La détention provisoire dans le canton de Vaud s’allonge dangereusement. La durée moyenne atteint 99 jours, soit 2,5 fois la moyenne nationale de 40 jours. Un chiffre alarmant qui place Vaud parmi les cantons les plus restrictifs en la matière.

Selon les données de l’Office fédéral de la statistique analysées par la RTS, cette moyenne couvre la période 2021-2025. Plus préoccupant encore : cette durée a augmenté de 36% en sept ans. La tendance à la hausse n’a cessé de s’accélérer, transformant un problème latent en urgence judiciaire.

Dans les zones carcérales des postes de police, la situation atteint des niveaux critiques. Des personnes ont passé jusqu’à 62 jours dans les cellules d’une zone carcérale de locaux de police, pourtant prévues pour une détention d’une durée légale maximale de 48 heures. Cet usage détourné des locaux d’arrestation expose les détenus à des conditions extrêmement restrictives. La situation est tout aussi alarmante dans les Centres de gendarmerie mobile visités, où des détentions ont duré jusqu’à 44 jours.

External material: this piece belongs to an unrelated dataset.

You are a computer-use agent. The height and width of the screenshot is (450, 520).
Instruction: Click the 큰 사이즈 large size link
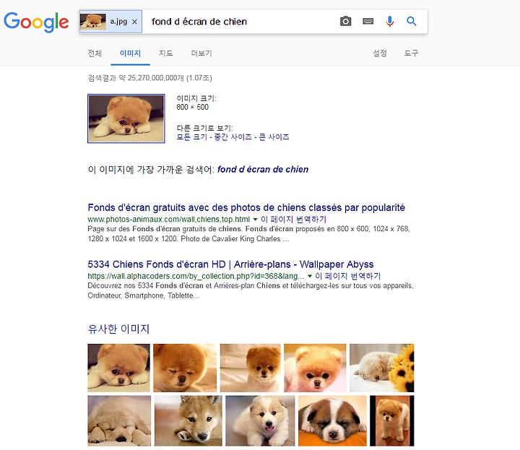point(274,137)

Les causes d’une crise structurelle

Le Ministère public vaudois montre des signes d’asphyxie. Le Ministère public vaudois ne parvient plus à clôturer autant d’enquêtes qu’il n’en ouvre, avec une hausse de 25% des affaires en cours. Cette accumulation des dossiers ralentit inévitablement le traitement des cas et repousse les jugements.

Selon le procureur général vaudois Eric Kaltenrieder, ces différences peuvent s’expliquer par la proximité du canton avec de grandes villes françaises. L’argument géographique est cependant insuffisant pour justifier une paralysie du système.

Conséquences humaines et restrictions inhumaines

Les détenus en préventive subissent des conditions plus restrictives que les condamnés, avec des transferts fréquents et un isolement accru. Cette inégalité de traitement soulève des questions éthiques et juridiques. Des personnes non encore jugées se retrouvent dans des conditions que n’endurent parfois pas les condamnés eux-mêmes.

Les témoignages des familles illustrent l’absurdité du système. Des proches passent des mois sans contact réel avec leurs proches, maintenus dans des cellules sans lumière naturelle, des heures sur 24.

Une réaction en cours

Des mesures doivent être déployées de toute urgence pour que ces lieux retrouvent leur vocation première (arrestation provisoire) et ne servent pas de prison. Si le projet de création d’une zone carcérale d’attente sur le site du Pôle pénitentiaire du Nord vaudois à Orbe se montre à ce titre encourageant, les efforts en la matière ne doivent pas fléchir.

La future zone d’attente accueillera des personnes en détention avant jugement pour une durée qui ne devrait pas excéder trois mois, dans l’attente qu’une place se libère dans un établissement pénitentiaire adapté. Le nouveau bâtiment offrira des conditions conformes à une détention de plus de 48 heures. Un secteur médical, une salle de sport et des espaces d’activités seront à disposition des personnes détenues. La construction devrait débuter à l’automne 2026.

En parallèle, la Commission des visiteurs du Grand Conseil demande des mesures urgentes pour résorber l’engorgement du système et améliorer les conditions de détention. La question n’est plus seulement d’ordre pénitentiaire : elle touche à la dignité humaine et à l’État de droit vaudois.